● Instructions to follow: From the line containing "This screenshot has height=432, width=752." to the end of the records, print every line exactly, both ends included, and leave out the pictures.

Items from a data source:
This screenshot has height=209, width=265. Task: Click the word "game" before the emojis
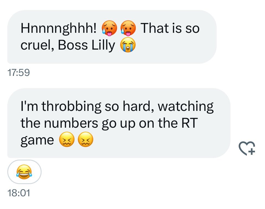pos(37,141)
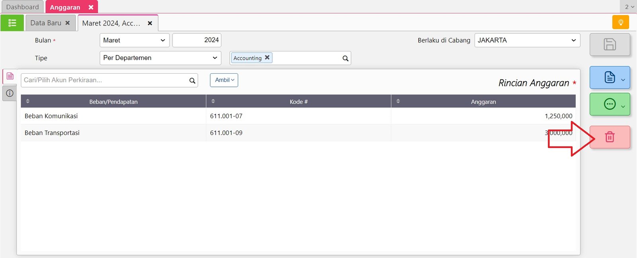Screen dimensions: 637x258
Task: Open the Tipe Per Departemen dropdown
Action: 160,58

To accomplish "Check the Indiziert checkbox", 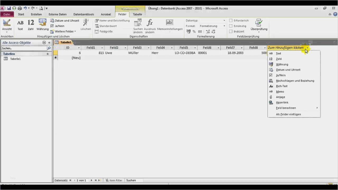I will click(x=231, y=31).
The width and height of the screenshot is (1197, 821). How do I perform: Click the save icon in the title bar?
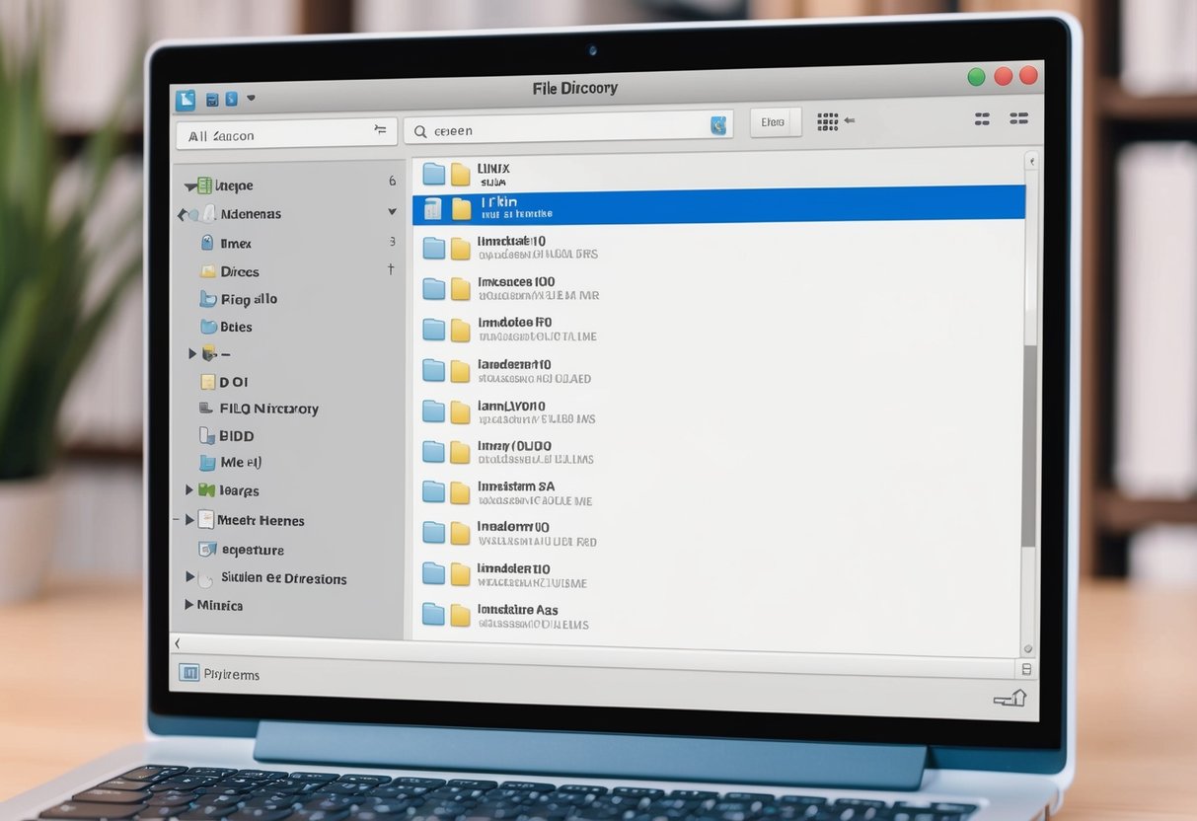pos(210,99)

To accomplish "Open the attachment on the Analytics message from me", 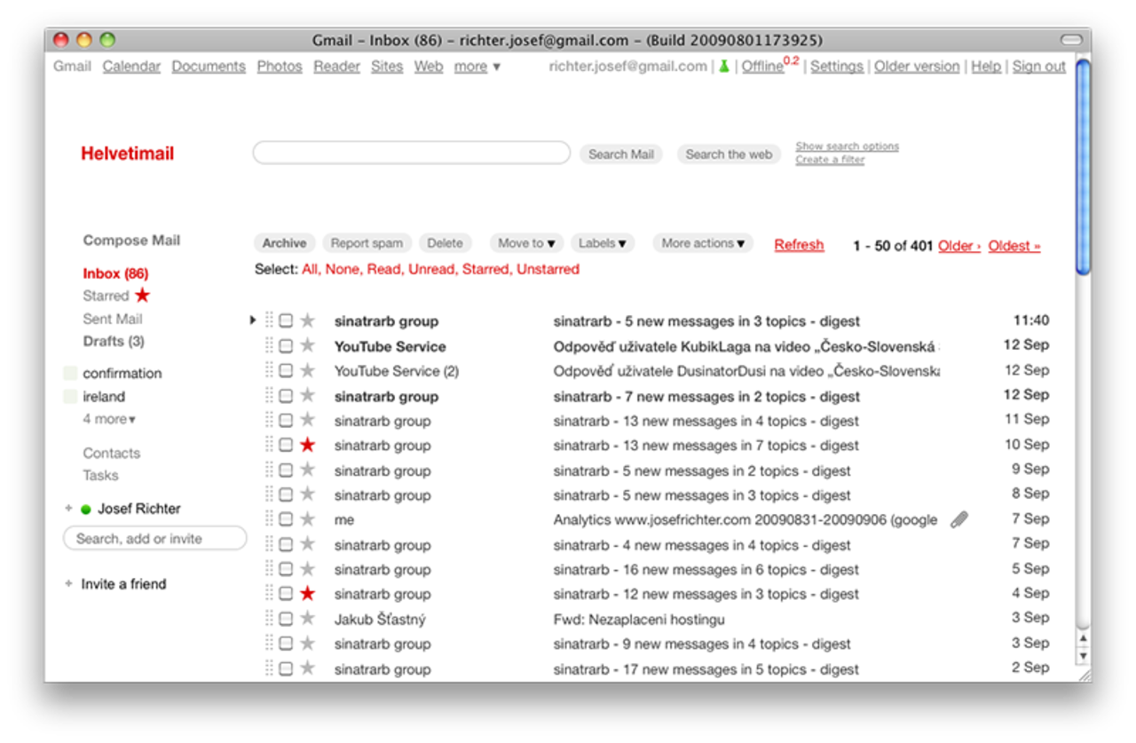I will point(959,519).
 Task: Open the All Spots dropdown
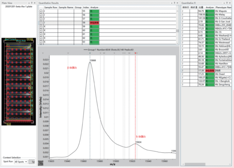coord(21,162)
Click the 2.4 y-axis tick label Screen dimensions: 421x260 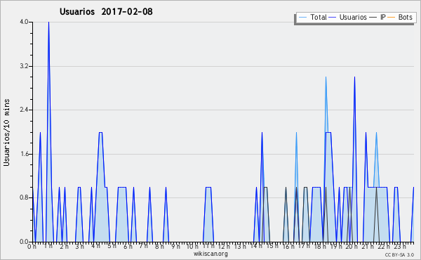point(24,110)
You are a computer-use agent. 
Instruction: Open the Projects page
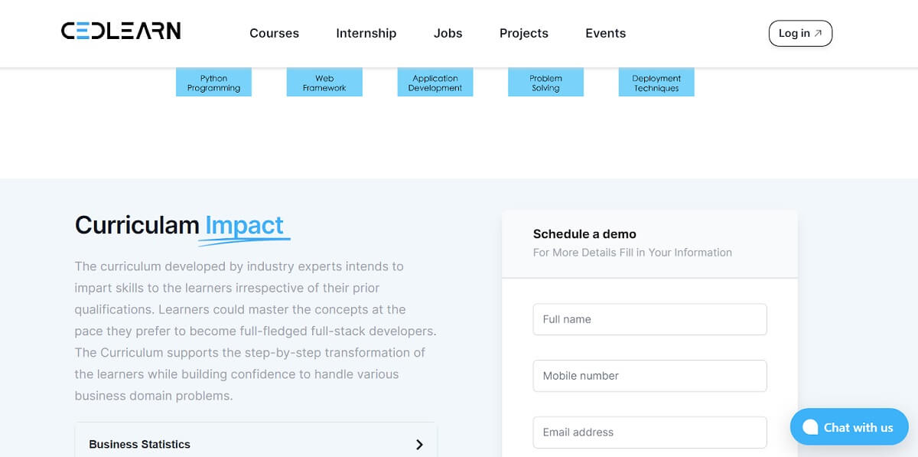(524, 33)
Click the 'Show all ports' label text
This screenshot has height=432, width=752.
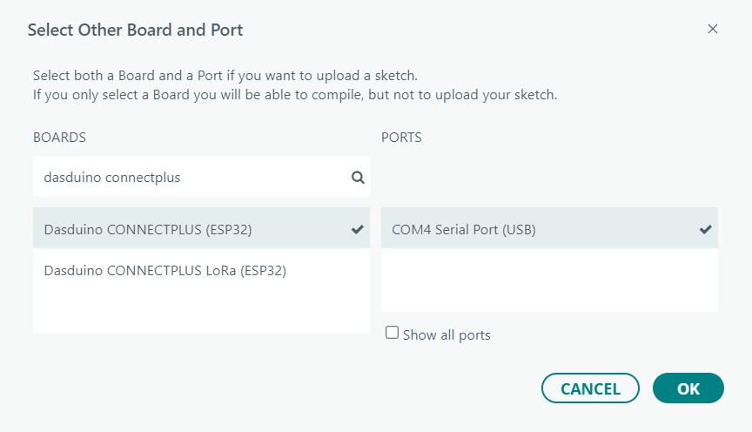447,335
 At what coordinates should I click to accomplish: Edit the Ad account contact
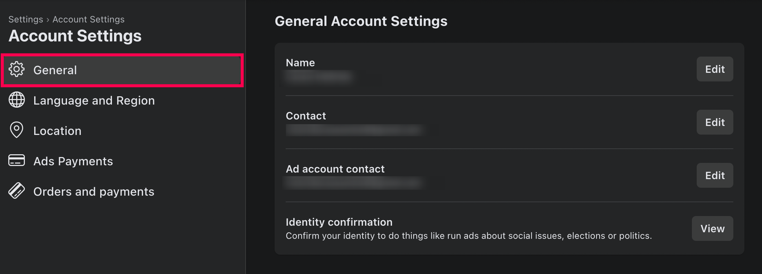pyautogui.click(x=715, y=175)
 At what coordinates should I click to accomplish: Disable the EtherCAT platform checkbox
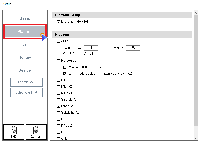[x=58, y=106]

● Answer for this exercise:
This screenshot has height=432, width=752.
447,335
 At what coordinates should I click to accomplish: Edit the Ad account contact
pyautogui.click(x=715, y=175)
 At what coordinates should I click to accomplish: Disable the EtherCAT platform checkbox
[x=58, y=106]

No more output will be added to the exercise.